Supplied passage:
++++++++++

Intel Corp.'s management shake-up, triggered by the impending departure of its chief engineering officer, is clearly aimed at reassuring Wall Street that the company has addressed its technology development struggles — but big questions remain, analysts said.
Chief Engineering Officer Venkata "Murthy" Renduchintala will leave the company Aug. 3. He is the first executive to take a fall for the delays and manufacturing problems that may drive Intel Corp. to hire an outside foundry to help get its next-generation 7-nanometer chip products onto the market. Intel said the executive reshuffling around Renduchintala's departure would "accelerate product leadership and improve focus and accountability in process technology execution."
The announcement of Renduchintala's departure followed a contentious July 23 earnings call during which financial analysts grilled Intel CEO Bob Swan over his admission that the company was 12 months behind its internal goals for production of the next-generation 7-nanometer (nm) processor that would bring it back up to parity with competitors, including Advanced Micro Devices Inc. and NVIDIA Corp.
Notably, Intel executives said during the call that they did not know for sure what was causing the manufacturing problems and that the company may have to hire a third-party foundry to build its processors. Shares of Intel fell more than 16% the day after the announcement, while those of rival AMD rose by a similar amount. For the year-to-date as of July 27, Intel's stock was down 17.2%, while those of rivals AMD and Nvidia were both up significantly, gaining 50.4% and 77.2%, respectively.
While technical problems are to be expected during development processes, the admission undercuts Intel's efforts to demonstrate it had overcome the problems that delayed its current-generation 10-nm chips, according to Matt Bryson, senior vice president at Wedbush Securities.
Stacy Rasgon, managing director and senior analyst at Sanford C. Bernstein & Co. LLC, said the delays are becoming a troubling pattern for Intel.
"With 10-nm, [Intel] just tried to bite off too much ... It was too big a leap, with new materials and their first time using multiple patterning," Rasgon said. "There were problems with 14-nm, as well, which was delayed for like a year. 7-nm was supposed to be easier ... Whatever is going on with 7-nm, it's different from the things they fixed with 10-nm, which is kind of worrisome."
It is not clear that Renduchintala is the one at fault for manufacturing problems, but he had all the engineering and manufacturing divisions reporting to him, so "it was certainly part of his job to make sure they didn't get worse, and that's why he's gone," Rasgon said.
Intel hired Renduchintala to lead its PC and client-processor business in 2015, with a pay package totaling more than $25 million, including signing and performance bonuses. Renduchintala previously worked at QUALCOMM Inc. as executive vice president and co-president of the company's chip business. In early 2016, The Oregonian newspaper published a leaked memo from Renduchintala blasting Intel for "a lack of product/customer focus in execution that is creating schedule and competitiveness gaps in our products," focusing especially on problems with the development of 14-nm and 10-nm chips.
Following Renduchintala's departure from Intel next month, management of research and development for chips based on 7-nm and 5-nm processes will fall to Ann Kelleher, former head of Intel manufacturing, who kept the company's fabrication plants humming through the COVID-19 emergency while increasing manufacturing capacity and accelerating the ramp-up of intel 10-nm chips toward full production, according to Intel's announcement.
Intel supply chain chief Ranhir Thakur remains in place, but he is being promoted to chief supply chain officer and will report directly to Intel's CEO.

++++++++++

Given information:
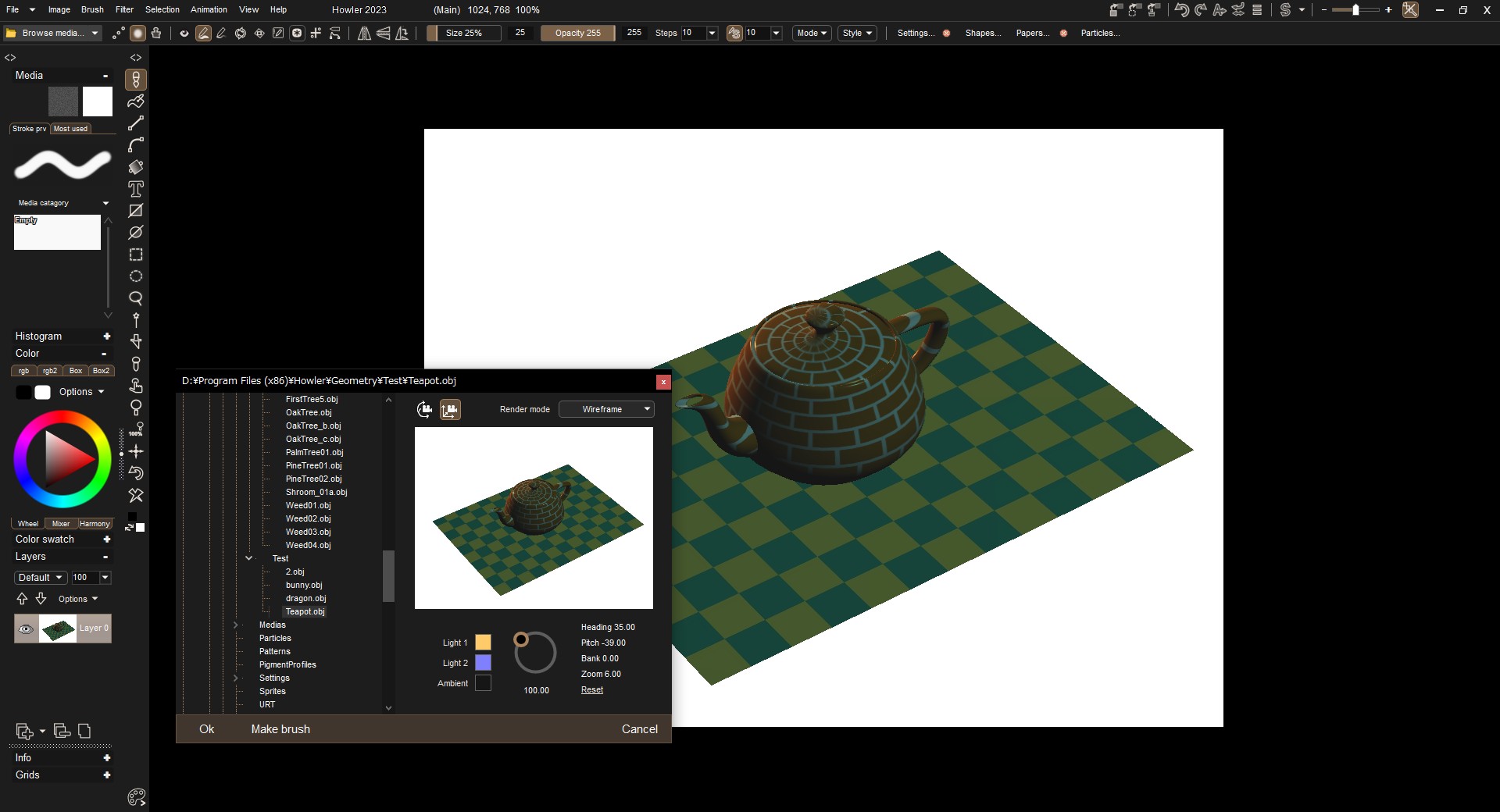Screen dimensions: 1500x812
Task: Collapse the Media panel
Action: point(105,76)
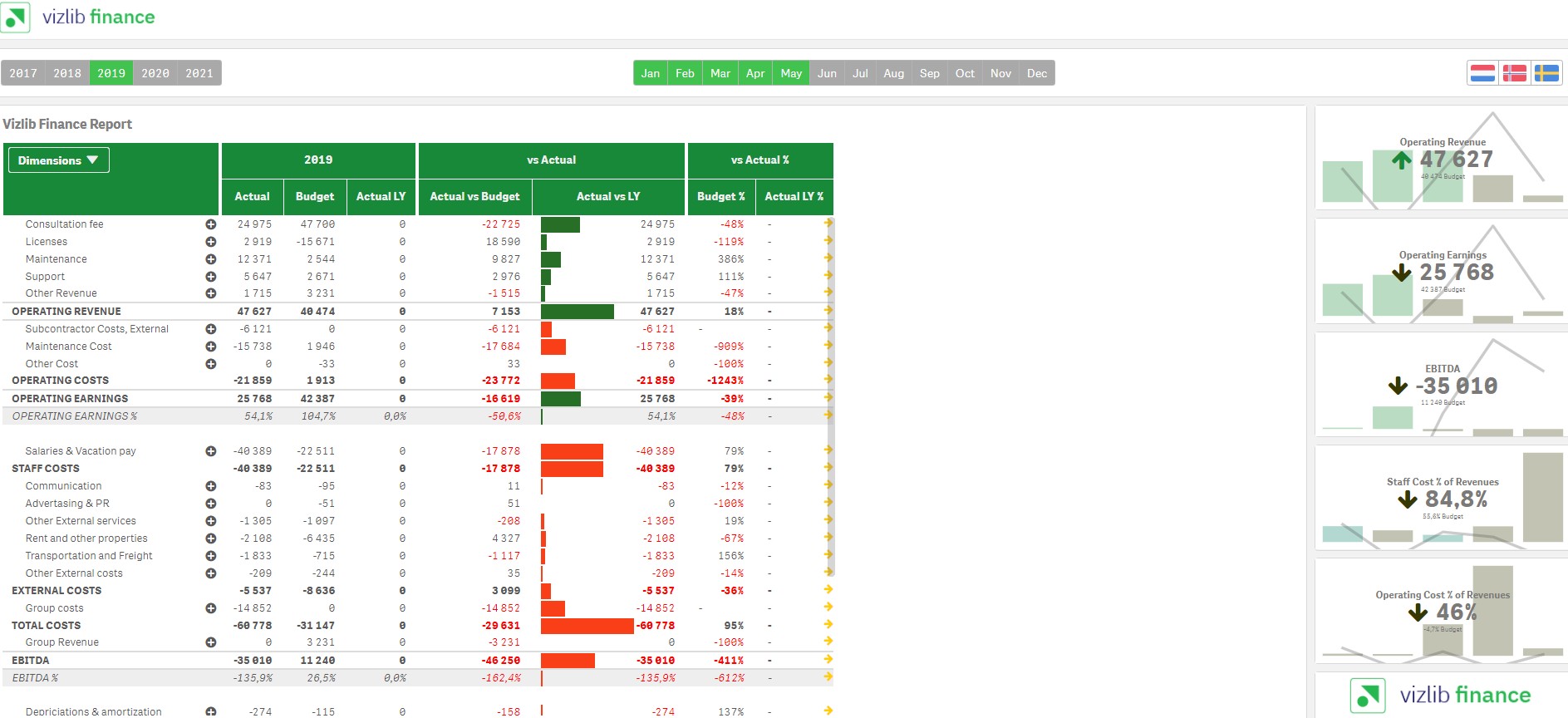Toggle the Jun month filter
The image size is (1568, 718).
click(827, 73)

++++++++++

Work task A:
Answer these questions using the article on Intel's management shake-up, each on its own line:
(i) On what date will Renduchintala leave the company?
(ii) Which newspaper published the leaked memo from Renduchintala?
(iii) Who will manage research and development for 7-nm and 5-nm chips after he leaves?
Work task B:
Copy everything from "Intel supply chain" down to "to Intel's CEO." in the article on Intel's management shake-up, renaming "supply chain chief" as "head of logistics".
Work task C:
For each statement, say yes or no according to the article on Intel's management shake-up, and quote the words that decide it:
(i) Intel's shares rose the day after the announcement.
(ii) Renduchintala worked at QUALCOMM before joining Intel.
(iii) Rasgon said the 14-nm chips were delayed by about a year.

Your response A:
(i) Aug. 3
(ii) The Oregonian
(iii) Ann Kelleher

Your response B:
Intel head of logistics Ranhir Thakur remains in place, but he is being promoted to chief supply chain officer and will report directly to Intel's CEO.

Your response C:
(i) No: "Shares of Intel fell more than 16% the day after the announcement"
(ii) Yes: "Renduchintala previously worked at QUALCOMM Inc. as executive vice president and co-president of the company's chip business."
(iii) Yes: "There were problems with 14-nm, as well, which was delayed for like a year."